La prévention subit un paradoxe : chacun s’accorde à reconnaître qu’elle est plutôt efficace, qu’il faut la privilégier voire l’encourager, et cependant, elle ne cesse d’être réformée, modifiée, parfois malmenée, dans des conditions qui deviennent parfois complexes. Il paraît donc utile d’y revenir pour faire une synthèse rapide des avancées faites au cours des deux dernières années, qui débouchent sur une situation contrastée avec des mesures transitoires qui se terminent et des mesures pérennes qui prennent le relais.
Le diagnostic : la prévention, un dispositif qui fonctionne
Rappelons en premier lieu que la prévention fonctionne bien, même si elle concerne essentiellement des grandes entreprises, les petites entreprises n’y ayant souvent pas accès par déficit d’informations ou par manque de moyen. Le rapport Richelme avait d’ailleurs pointé cette difficulté en souhaitant développer l’information des dirigeants (G. Richelme, Rapport de la mission « Justice économique », févr. 2021). Il faut cependant reconnaître que des progrès ont été réalisés, notamment grâce au concours des greffiers des tribunaux de commerce qui ont développé des sites dédiés aux dirigeants pour de l’auto-diagnostic, aux Centres d’information sur la prévention (CIP) qui se sont démenés pour mieux informer les dirigeants en difficulté, et à Bercy qui a mis au point des dispositifs destinés à aider les entreprises en difficulté en engageant une difficile coordination des services et fichiers, et en se réorganisant, notamment avec les mesures prises le 31 mai 2021 (Loi n° 2021-689 du 31 mai 2021 relative à la gestion de la sortie de crise sanitaire, JO 1er juin) et la création des conseillers départementaux de sortie de crise.
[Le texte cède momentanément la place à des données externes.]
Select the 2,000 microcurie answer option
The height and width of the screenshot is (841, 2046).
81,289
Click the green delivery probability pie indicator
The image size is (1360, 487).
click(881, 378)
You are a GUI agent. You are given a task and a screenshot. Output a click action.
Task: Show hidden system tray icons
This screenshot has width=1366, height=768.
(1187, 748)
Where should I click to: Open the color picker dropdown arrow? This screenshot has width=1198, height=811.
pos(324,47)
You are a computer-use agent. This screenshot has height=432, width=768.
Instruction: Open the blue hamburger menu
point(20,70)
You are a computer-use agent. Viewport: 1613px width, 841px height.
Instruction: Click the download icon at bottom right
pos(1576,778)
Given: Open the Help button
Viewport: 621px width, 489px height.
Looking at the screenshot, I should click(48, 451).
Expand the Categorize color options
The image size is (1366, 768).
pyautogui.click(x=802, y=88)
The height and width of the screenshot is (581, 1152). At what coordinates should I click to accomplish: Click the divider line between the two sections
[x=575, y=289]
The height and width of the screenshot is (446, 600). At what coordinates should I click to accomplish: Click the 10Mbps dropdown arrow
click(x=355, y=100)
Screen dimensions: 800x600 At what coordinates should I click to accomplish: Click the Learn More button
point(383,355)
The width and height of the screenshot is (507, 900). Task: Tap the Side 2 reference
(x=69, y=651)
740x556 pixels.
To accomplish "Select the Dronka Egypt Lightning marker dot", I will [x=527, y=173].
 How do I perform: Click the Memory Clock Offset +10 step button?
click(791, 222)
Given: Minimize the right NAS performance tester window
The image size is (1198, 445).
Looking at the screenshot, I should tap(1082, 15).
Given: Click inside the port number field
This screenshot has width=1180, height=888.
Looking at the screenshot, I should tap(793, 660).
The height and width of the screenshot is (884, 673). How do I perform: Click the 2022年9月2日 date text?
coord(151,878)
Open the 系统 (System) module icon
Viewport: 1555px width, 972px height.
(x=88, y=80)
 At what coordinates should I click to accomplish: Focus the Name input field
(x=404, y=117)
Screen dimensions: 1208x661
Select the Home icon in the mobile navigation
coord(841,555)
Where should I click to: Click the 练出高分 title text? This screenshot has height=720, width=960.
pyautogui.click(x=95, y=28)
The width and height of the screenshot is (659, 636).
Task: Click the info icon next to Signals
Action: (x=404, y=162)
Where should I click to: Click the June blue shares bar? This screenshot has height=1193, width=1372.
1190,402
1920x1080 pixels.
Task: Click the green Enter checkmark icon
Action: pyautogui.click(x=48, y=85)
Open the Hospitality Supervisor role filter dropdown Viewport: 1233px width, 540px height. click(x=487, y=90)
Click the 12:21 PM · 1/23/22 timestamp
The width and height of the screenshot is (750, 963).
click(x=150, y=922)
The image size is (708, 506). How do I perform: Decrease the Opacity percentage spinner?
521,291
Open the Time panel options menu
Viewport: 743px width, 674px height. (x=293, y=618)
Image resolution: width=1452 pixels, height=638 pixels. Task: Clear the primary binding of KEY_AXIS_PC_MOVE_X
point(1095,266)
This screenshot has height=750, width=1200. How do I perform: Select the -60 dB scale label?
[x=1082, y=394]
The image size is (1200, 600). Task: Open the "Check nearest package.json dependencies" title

Ces dispositifs ont permis aux petits dirigeants d’entreprise d’accéder à une meilleure information sur les dispositifs existants mais pour autant, malgré les efforts de la profession des administrateurs judiciaires qui a mis au point un kit bon marché pour les petites entreprises, celles comportant un effectif de moins de dix salariés – avec des coûts forfaitaires de l’ordre de 2 500 € par dossier –, les petites entreprises sont restées en dehors de la prévention.
Il était préconisé par le rapport Richelme de donner un plus grand rôle aux experts-comptables sur cette information en développant des missions spécifiques sur des diagnostics. Des régions ont souhaité s’investir dans le processus en favorisant l’aide aux dirigeants, notamment en leur facilitant la couverture de travaux comptables. Les très nombreuses initiatives qui ont été prises n’ont cependant pas débouché sur un boom de la prévention, qui reste plutôt atone dans les tribunaux de commerce, en général. Si certains grands tribunaux ont constaté une hausse des préventions, par exemple à Bobigny et à Paris, cela concerne surtout les grandes entreprises.
Le constat est donc encourageant avec une véritable prise de conscience de Bercy qui n’a pas ménagé sa peine, mais il reste cependant relativement décevant, les petites entreprises restant, en effet, le plus souvent écartées du crédit bancaire et ne disposant pas des structures suffisantes pour répondre à une complexité accrue de toutes les formalités nécessaires. Il est à craindre, à cet égard, qu’une véritable coupure existe au niveau numérique, la compétence des petits dirigeants étant souvent limitée en ce domaine.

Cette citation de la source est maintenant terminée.